My Nan was diagnosed with old age Alzheimer’s a few years ago. I spotted it before the diagnosis from working at the care home, and the traits were obvious to me. Over the years she stayed stable and this year she turned 90, and doing really well medically. But the decline in her mental capacity has seriously deteriorated. She was coping at home, with her family going in, mainly my Mum caring for her. Mum was asking for help, but was being ignored as Nan was medically fit.

When we took her to Devon for my brothers wedding, that was when we saw the biggest deterioration. She kept forgetting she was there for a week, kept waking Mum & I up all night, every night. (And this was my first holiday off work in 18 months!)

Mum & I couldn’t do what we wanted to, as Nan refuses to walk far and pushing her in a wheelchair is hard work. The places we wanted to go weren’t accessible for wheelchairs.

A few weeks after the wedding, and shortly after my brother & sister-in-law returned from honeymoon, the downward spiral started. Firstly, I had to rush Mum into A&E at midnight one Sunday night. She stayed in for a week after having emergency surgery. She wasn’t allowed to drive or lift anything heavy for a few months. Cue me being her taxi and my brother & I taking it in turns to check on Nan daily. I went in one week night following an evening work meeting. She was OK and semi chatty. I left and Mum rang her about an hour later – still OK. Cue my brother going in the following evening, finding no signs that she’s up etc, walked in and found her on the floor. Turns out she had broken her hip. So cue a very long stay in hospital. First 2 weeks on a ward, then got moved to what is called a rehabilitation unit. Stayed there for about a month, with no rehabilitation. Despite them knowing exactly what I did for a job, they just got her out of bed into the chair, and in the space of 6 weeks had 2 short physio sessions with an OT! Firstly, an OT shouldn’t be giving physio out and secondly if they gave her constant physio during the first 3 weeks she was in there, the quicker she could have gone home.

Following on from the rehabilitation unit she spent a few weeks in a care home to get her moving more. Again physio was promised but not given. I was doing exercises with her to get her moving again. So in the end she was home a week before ending back in hospital again after another fall.

You may be wondering why I’m writing all of this. Well she’s been moved from hospital to another care home, and it’s soul destroying seeing a close member of your family with this disease called Alzheimer’s attack the brain.

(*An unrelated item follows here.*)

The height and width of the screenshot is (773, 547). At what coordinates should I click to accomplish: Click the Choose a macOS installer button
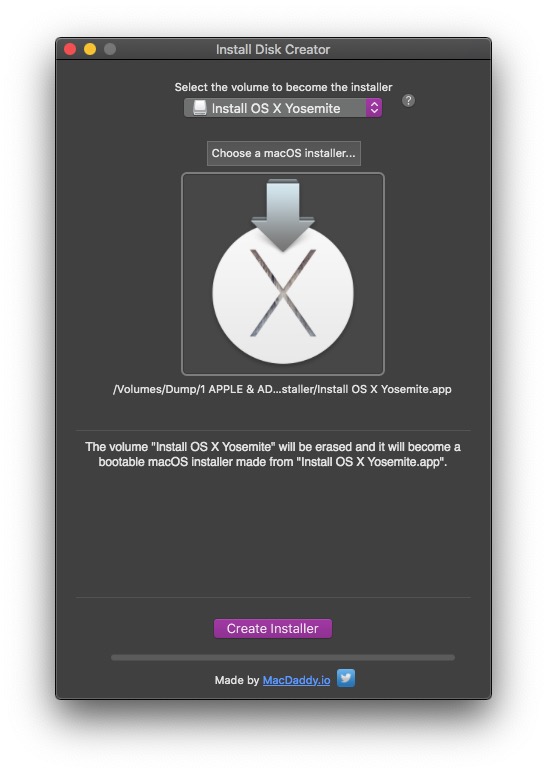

I no longer recognise the Nan I know. You can no longer have a conversation with her as she can’t strike up a conversation. She won’t eat or drink much as she thinks she’s done so already, becoming incontinent because she doesn’t always know she needs the toilet or she is not aware when she has in fact wet herself! She doesn’t know what day of the week it is, cannot remember what I do for a job. She knows I work and that I work unsociable hours, but that’s it. I was sat with her last night, just thinking how sad it is that this once chatty person who was very sociable, now lives in her own world, and needs her creature comforts around her. She’s no longer interested in doing her jigsaws and struggles doing her word searches. She still likes to be around people, but doesn’t ‘fit’ the standards of care due to lack of dementia care places in the UK. It’s so sad that she should be in a home, but yet doesn’t quite fit the criteria and yet she refuses the carers help when she is at home. This is the first time since having an op about 50 years ago, that she really needs social care and support, but when we need it, it’s like we really have to fight for it, wadding massive stress on the family and Nan. Really is not what you want or need! It is so sad that the generation that has paid into the NHS all of their lives don’t get the help they need when they really need it.

It’s the same for myself. I only get my car paid for. I have to live at home with my Mum, despite being disabled. I get no help from the Government despite being classed as a vulnerable adult, so I really should be entitled to more than those who are less deserving.

Alzheimer’s and Dementia are quite prevalent in this generation – the generation that really didn’t exercise. It is known that the more we exercise it helps with Alzheimer’s and Dementia, so only time will tell if it does. I know my Mum is doing everything she can to avoid getting like Nan (her Mum). As she doesn’t want my brother and I to have to go through this again with her.